In the case of Home Chat, the aberration lasted close to 90 years, between a West End production produced by Basil Dean and this highly enjoyable revival directed (note the change in terminology) by Martin Parr.
For those interested in literary history, the play fits into the Coward chronology roughly half way between Hay Fever and Private Lives.
It takes a little time for this satire on hypocritical British ideas of morality to get going, as the audience is introduced to a houseful of dullards at the book-lined home of Tim Chipping's "celebrated novelist", the surprisingly unworldly Paul Ebony.
A couple of ageing widows (played by Polly Adams and Joanna David) and an admiring lady of a certain age all speak disdainfully in those clipped tones that are associated with this playwright. Mind you, even Robert Hazle's eye-rolling butler sounds as if he only recently came down from Eton but can be forgiven (one of the evening's major themes) since he sings a trio of the Master's classics tunefully between acts. Oddly, the highly appropriate “Mad Dogs and Englishmen” does not form part of his repertoire.
This well-made, 2½-hour-long, three-act comedy of manners takes off with the arrival of the deliciously acidic Zoë Waites as Paul's wife Janet and Richard Dempsey playing Peter Chelsworth.

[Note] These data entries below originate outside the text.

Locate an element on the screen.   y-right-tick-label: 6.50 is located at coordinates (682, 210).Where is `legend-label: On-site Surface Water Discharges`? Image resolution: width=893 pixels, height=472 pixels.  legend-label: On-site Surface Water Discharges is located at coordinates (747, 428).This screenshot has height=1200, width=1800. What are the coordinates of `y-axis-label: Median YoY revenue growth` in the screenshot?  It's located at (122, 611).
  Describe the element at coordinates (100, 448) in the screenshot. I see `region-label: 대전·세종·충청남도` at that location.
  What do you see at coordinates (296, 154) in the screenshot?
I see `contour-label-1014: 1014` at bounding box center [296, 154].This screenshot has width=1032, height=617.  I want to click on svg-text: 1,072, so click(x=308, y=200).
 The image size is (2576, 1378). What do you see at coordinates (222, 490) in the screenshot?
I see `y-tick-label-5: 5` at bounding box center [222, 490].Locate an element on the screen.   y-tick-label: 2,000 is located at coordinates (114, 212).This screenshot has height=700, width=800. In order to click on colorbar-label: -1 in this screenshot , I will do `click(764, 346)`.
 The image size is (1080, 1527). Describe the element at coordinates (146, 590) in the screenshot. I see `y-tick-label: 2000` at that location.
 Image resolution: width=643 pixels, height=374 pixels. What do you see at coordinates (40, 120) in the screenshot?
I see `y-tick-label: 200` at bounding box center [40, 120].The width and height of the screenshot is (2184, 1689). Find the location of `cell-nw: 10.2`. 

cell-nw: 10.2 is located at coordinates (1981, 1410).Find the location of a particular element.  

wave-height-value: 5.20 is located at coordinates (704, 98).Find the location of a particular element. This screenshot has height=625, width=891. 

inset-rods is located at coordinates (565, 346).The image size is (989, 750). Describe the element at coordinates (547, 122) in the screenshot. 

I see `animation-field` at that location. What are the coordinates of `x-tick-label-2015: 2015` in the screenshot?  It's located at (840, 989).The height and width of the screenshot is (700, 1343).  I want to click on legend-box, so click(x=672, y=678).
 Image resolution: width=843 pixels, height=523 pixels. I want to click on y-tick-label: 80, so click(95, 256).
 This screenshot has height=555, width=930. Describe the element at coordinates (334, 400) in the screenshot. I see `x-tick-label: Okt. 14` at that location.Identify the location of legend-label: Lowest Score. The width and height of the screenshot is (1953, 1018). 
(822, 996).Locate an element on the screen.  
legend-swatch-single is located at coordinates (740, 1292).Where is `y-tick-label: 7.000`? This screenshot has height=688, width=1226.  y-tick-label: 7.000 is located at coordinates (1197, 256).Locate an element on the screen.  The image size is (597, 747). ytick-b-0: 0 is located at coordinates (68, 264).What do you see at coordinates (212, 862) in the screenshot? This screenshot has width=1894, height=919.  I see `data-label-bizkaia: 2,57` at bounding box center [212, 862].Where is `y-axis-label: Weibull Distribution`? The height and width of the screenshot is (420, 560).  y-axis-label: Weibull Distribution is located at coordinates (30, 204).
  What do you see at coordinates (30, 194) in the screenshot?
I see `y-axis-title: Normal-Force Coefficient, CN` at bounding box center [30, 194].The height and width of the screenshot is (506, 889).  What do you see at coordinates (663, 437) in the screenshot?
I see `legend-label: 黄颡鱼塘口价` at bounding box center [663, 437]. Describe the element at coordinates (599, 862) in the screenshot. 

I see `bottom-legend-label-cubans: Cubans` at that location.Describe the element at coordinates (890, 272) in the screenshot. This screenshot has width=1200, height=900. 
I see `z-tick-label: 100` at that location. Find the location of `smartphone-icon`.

Their return has been prefigured first by some clever stage trickery in depicting a train crash, which they miraculously survive, with no more than a small model and fearsome sound effects, courtesy of sound designer Pete Malkin. Thereafter, the priggish moralising of the prurient company makes clear what isn't.
Their accusations of adultery against Janet and Peter would have fired up jazz age audiences as they never can today.
Even so, the genuine shock is clearly conveyed, although it is tempered by disbelief, since the accused pairing are so obviously both brazen and enjoying themselves at the expense of their friends.
Noël Coward knows how to capitalise on situations of this type to the maximum, creating a kind of inverted farce by the short third act, which pokes fun at the outraged with barely suppressed glee.
The efforts of both designers, Rebecca Brower, whose set looks lavish and provides drama on its own account in the final scenes, and Charlotte Espiner, with convincing period costumes, are worthy of note.
While some of the supporting acting cannot match the leads, Richard Dempsey and especially Zoë Waites give excellent performances brimming with Coward's trademark comic understatement.
All in all, Home Chat is a splendid rediscovery and it is almost unnecessary to say that the Finborough has done it again, finding yet another gem that should never have been neglected.